The Illinois Human Rights Act prohibits employment practices that discriminate based on sex (IL Comp. Stat. Ch. 775 Sec. 5/2-101).
“Sex” means the status of being male or female and includes pregnancy, childbirth, or conditions related to pregnancy and childbirth (IL Comp. Stat. Ch. 775 Sec. 5/2-102).
The Act covers employers with 15 or more employees (IL Comp. Stat. Ch. 775 Sec. 5/2-101 et seq.).

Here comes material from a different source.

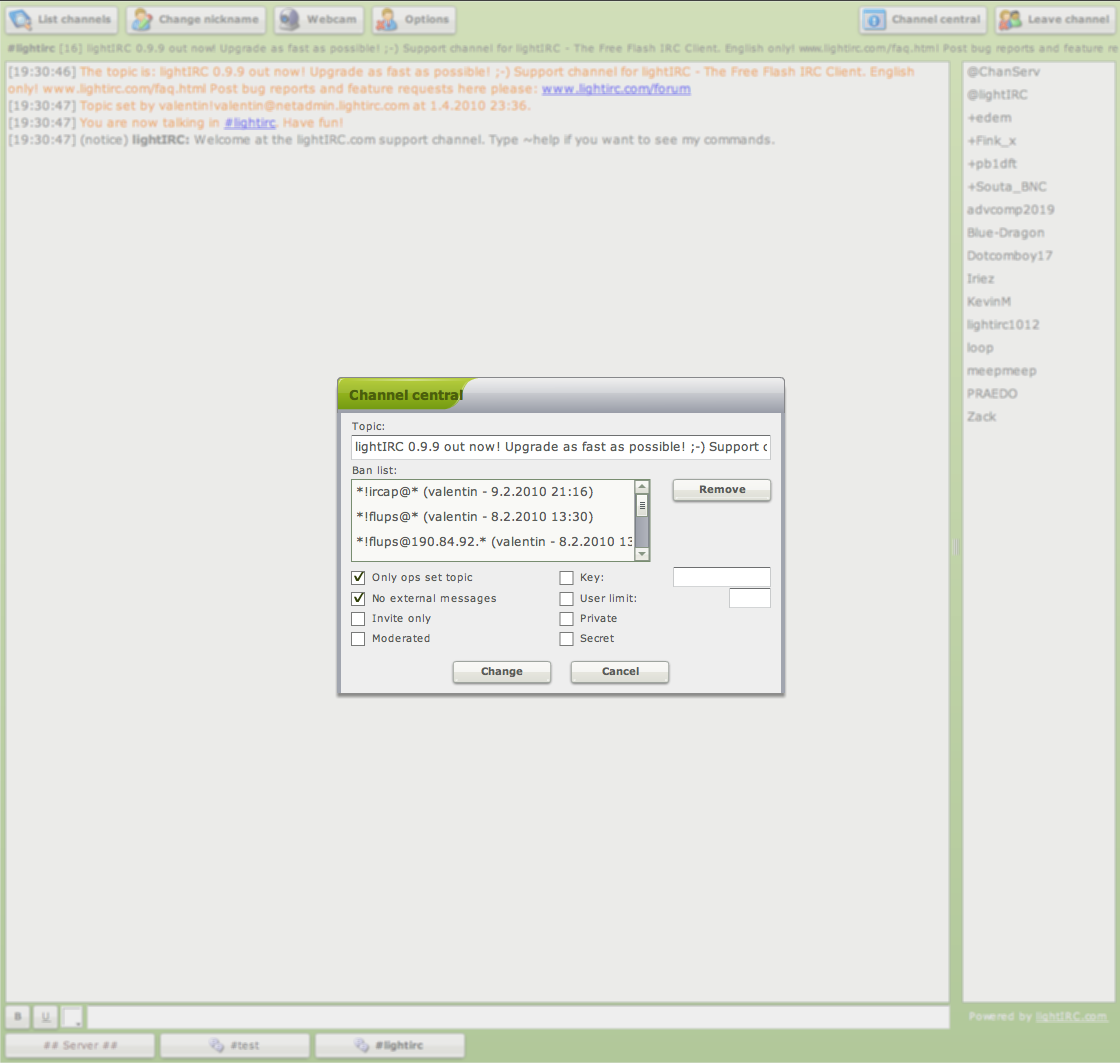The image size is (1120, 1063).
Task: Enable the Secret channel checkbox
Action: point(567,639)
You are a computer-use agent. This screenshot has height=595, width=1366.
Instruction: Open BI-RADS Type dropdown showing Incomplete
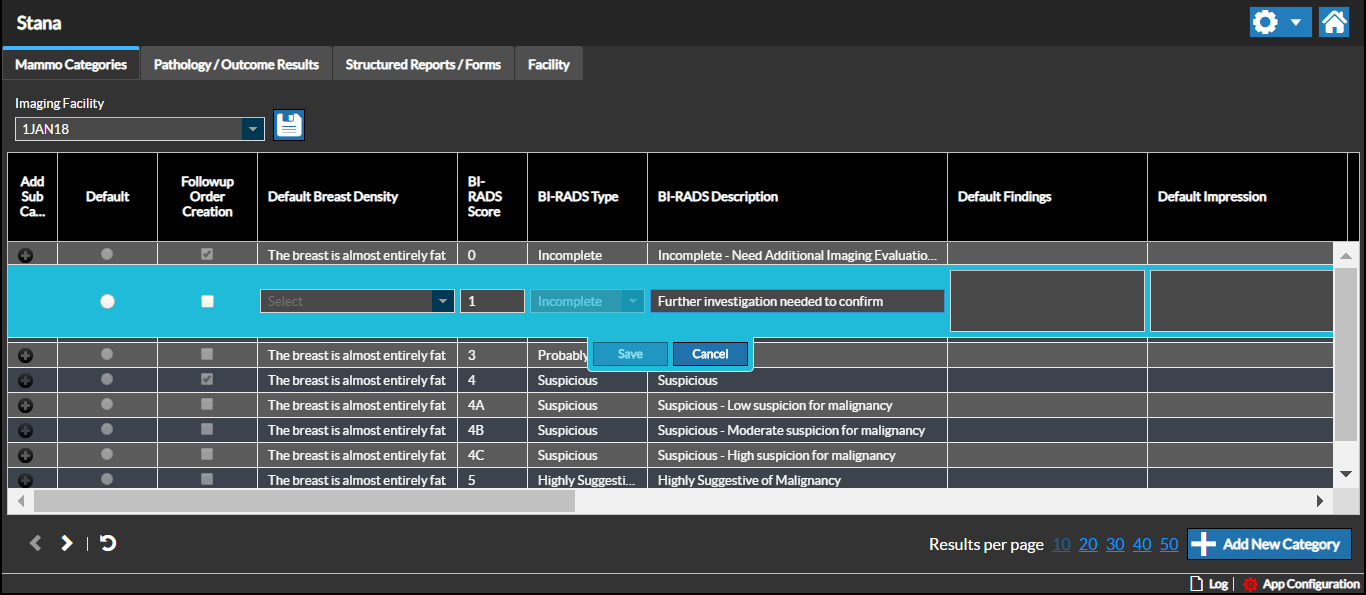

Under the Act, as amended, it is unlawful for an employer to:
• Refuse to hire, to segregate, or to act with respect to recruitment, hiring, promotion, renewal of employment, selection for training or apprenticeship, discharge, discipline, tenure or terms, privileges or conditions of employment, or fringe benefits based on pregnancy;
• Deny employment opportunities or benefits to or take adverse action against an otherwise qualified job applicant or employee if the denial or adverse action is based on the need of the employer to make reasonable accommodations to a pregnant employee;
• Require a pregnant employee to accept an accommodation that the employee did not request and the employee chooses to decline;
• Require an employee to take leave under any leave law or policy of the employer if another reasonable accommodation can be provided to the employee;
• Fail to reinstate the pregnant employee to her original job or to an equivalent position with equivalent pay and accumulated seniority, retirement, fringe benefits, and other applicable service credits upon her signifying her intent to return or when her need for reasonable accommodation ceases unless the employer can demonstrate that the accommodation of reinstating the employee will impose an undue hardship on the ordinary operations of the employer; or
• Retaliate against an employee because the employee requested or was provided a reasonable accommodation.